The Rattled Bones(5)
I’m not sure what I know anymore. I turn and head back to the boat.
Filled with resentment toward Hattie.
And forgiveness.
And everything in between.
*
My father owned exactly one dress jacket, but I wanted him buried in his favorite sweater, the one with frayed cuffs and a high fisherman’s neck. I found his suit jacket at the back of his closet. It is navy blue and stubborn. It refuses to let go of my father’s smell, so I wear it over my dress as we return home from his funeral the following day.
The jacket’s interior lining is silk and slips off my shoulders when I move. I pull the front of the blazer tighter across my middle as if the fabric is strong enough to keep the liquid spill of my heart from drowning our kitchen table.
“It was the finest kind of service.” Gram doesn’t turn from the stove, where she is literally watching a pot that won’t boil. “I can’t think of a soul who wasn’t there.”
I don’t point out the obvious.
Gram adjusts the mesh silver tea ball steadied over one of the two waiting mugs, her small, practiced movements too much like his. “Your father would have been some touched by the speech ya gave today, Rilla.”
A hiccup of grief jumps high in my chest, and suddenly it’s hard to breathe.

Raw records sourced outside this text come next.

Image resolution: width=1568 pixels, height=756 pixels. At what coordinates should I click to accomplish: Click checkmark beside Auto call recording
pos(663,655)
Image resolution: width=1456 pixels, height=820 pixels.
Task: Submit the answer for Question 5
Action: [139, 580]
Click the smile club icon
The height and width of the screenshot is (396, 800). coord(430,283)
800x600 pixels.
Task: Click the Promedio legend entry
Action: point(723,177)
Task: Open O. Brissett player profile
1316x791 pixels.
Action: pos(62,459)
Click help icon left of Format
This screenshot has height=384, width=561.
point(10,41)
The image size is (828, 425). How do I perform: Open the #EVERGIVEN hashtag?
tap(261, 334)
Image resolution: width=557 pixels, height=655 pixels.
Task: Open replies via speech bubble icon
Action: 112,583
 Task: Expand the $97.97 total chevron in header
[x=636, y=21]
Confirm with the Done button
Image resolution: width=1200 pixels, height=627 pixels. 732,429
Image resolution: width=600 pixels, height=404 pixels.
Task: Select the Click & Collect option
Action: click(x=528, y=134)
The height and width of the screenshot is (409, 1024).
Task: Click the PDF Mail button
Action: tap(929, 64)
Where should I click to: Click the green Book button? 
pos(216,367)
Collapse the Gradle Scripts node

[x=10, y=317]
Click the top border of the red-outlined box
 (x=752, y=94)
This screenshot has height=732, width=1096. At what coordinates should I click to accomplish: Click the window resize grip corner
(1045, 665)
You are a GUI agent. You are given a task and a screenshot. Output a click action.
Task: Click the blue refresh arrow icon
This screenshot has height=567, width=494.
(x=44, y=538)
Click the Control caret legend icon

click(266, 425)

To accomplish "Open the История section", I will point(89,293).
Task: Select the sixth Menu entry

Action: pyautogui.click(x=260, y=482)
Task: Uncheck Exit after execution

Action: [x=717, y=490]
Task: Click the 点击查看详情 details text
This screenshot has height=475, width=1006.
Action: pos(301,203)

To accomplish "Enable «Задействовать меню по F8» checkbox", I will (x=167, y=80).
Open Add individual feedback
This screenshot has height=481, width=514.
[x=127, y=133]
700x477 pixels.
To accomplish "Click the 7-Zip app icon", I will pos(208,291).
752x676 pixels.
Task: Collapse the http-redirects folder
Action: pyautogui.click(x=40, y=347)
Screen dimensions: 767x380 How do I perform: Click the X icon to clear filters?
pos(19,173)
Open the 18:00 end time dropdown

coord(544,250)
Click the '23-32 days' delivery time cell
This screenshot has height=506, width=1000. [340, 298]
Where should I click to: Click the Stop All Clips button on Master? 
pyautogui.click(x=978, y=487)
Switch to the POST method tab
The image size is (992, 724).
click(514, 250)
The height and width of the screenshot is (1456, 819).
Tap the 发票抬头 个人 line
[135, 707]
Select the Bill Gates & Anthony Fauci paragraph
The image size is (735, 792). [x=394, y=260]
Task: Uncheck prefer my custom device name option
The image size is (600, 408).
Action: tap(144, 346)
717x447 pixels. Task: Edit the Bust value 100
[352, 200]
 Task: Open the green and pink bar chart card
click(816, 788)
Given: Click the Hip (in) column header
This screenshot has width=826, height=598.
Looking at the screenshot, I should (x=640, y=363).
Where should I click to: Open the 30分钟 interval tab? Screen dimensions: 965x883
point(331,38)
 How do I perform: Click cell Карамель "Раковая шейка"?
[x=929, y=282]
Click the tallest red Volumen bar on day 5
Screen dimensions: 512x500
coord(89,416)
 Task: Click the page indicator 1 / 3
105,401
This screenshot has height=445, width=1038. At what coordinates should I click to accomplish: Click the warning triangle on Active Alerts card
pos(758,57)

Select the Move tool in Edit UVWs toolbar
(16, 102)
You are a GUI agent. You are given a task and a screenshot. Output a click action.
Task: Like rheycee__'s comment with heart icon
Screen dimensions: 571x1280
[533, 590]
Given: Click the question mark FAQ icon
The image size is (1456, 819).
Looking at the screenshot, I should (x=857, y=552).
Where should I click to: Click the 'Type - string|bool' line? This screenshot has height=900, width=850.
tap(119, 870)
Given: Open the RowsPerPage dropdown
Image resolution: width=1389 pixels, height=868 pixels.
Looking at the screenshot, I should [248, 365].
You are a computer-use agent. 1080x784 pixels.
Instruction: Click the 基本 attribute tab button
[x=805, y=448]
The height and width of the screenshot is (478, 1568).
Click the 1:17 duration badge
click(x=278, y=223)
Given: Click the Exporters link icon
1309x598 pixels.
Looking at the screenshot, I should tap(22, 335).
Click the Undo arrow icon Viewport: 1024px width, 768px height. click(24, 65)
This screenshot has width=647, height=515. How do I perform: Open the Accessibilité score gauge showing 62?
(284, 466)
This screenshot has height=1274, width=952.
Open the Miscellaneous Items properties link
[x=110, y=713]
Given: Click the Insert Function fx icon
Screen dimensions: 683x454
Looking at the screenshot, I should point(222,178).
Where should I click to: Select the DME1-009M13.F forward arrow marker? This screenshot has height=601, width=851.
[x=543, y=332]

I turn to the window, toward Gram’s flowers. My eyes cloud as they watch a bumblebee hover over the cone of a deep purple lupine. The insect’s bright color and free wings beam in direct contrast to the black wall of suits that stood in the church today, the straight broad shoulders of the fishermen who carried Jonathan Brae’s casket out of the church and across the cemetery green.
I watch the bee crawl into the bloom, depositing a story, Gram would say. Bees sew stories through the earth, leaving one tale while raising up another. They carry the stories on the whisper of their wings, Gram says.
I pull my eyes from the bee emerging from the lupine. “What do we do now?”
The snake hiss of the kettle builds. “Now we get on with the business of living, hard as that may be.” The teapot screams.
Gram sets my mug in front of me, and lemon steams the air. Gram uses fresh lemon rind, shaved into thinness before she adds it to her tea leaves. I hadn’t grown past her knees when she first taught me about how the citrus skin would soothe my sore throat, how ancient healers believed inhaling the zest would improve a person’s mood. Today, though, I’m calling bullshit.
Gram settles her mug onto the opposite side of the table before taking her seat. Even this small act reminds me how off-balance our family is now. We are a tripod missing a leg.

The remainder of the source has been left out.